Some records
+---+
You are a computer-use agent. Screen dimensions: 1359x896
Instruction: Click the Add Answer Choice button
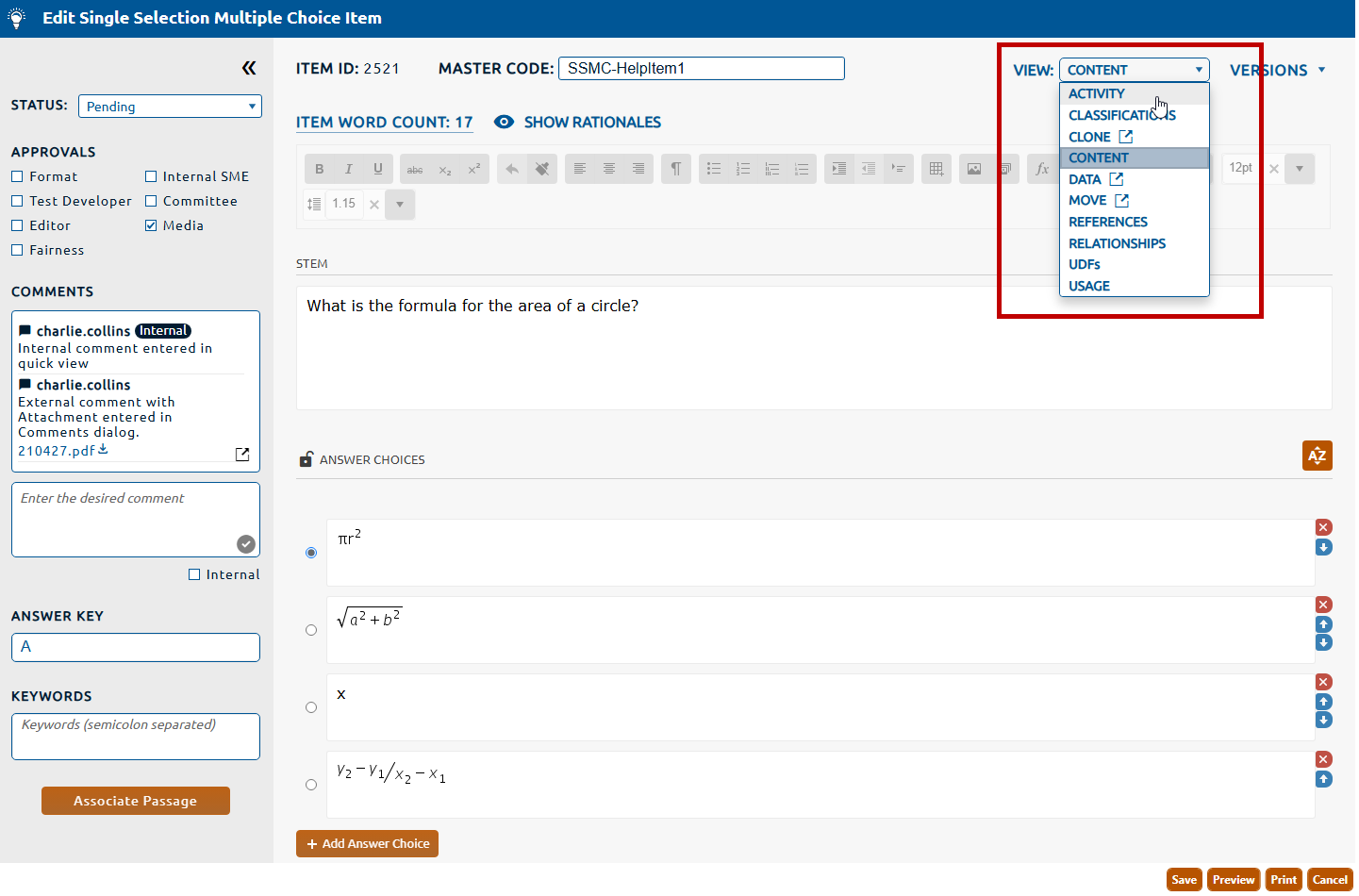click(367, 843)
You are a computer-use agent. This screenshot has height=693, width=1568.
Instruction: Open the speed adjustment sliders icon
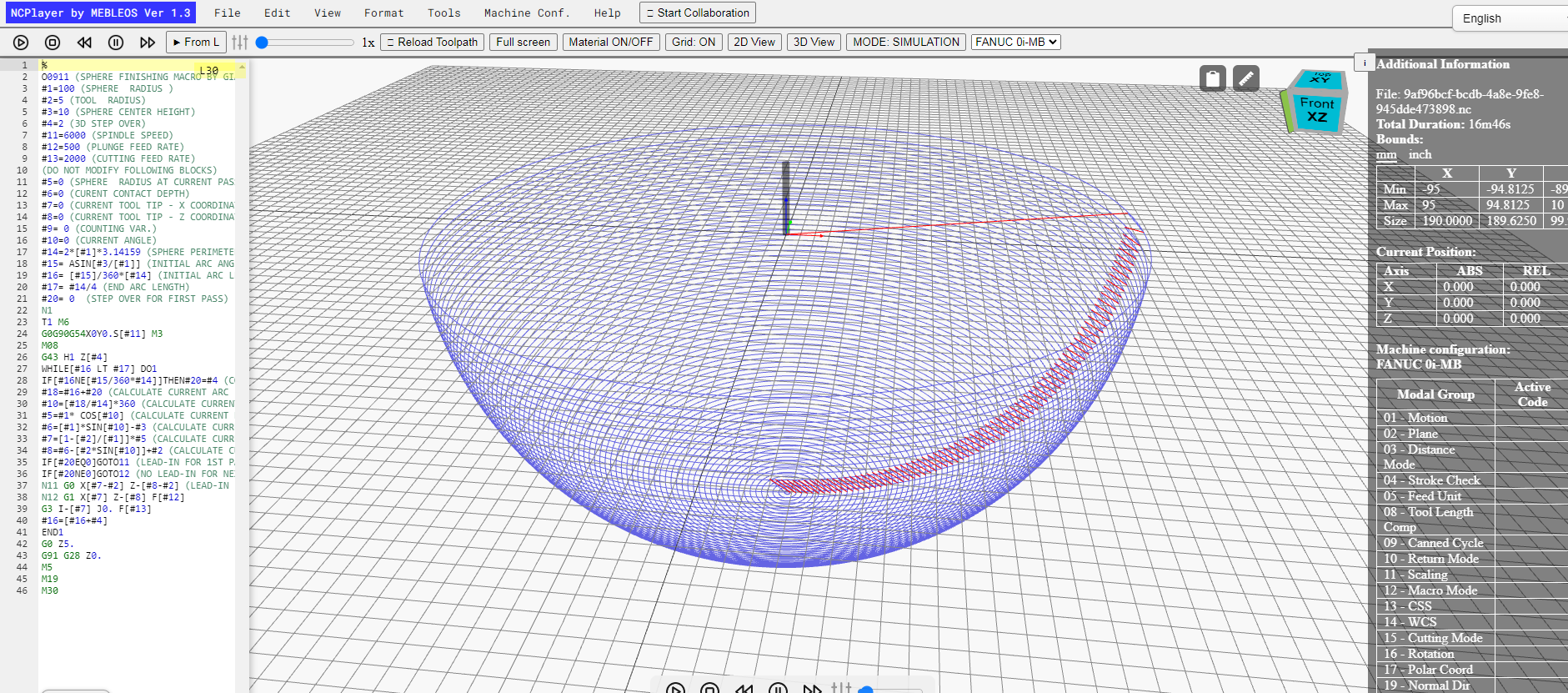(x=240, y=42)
+---+
List every line of the data above that contains the string "Instruction".

▸ Written response
Instruction: Click the Add Answer Choice button
Instruction: Open the speed adjustment sliders icon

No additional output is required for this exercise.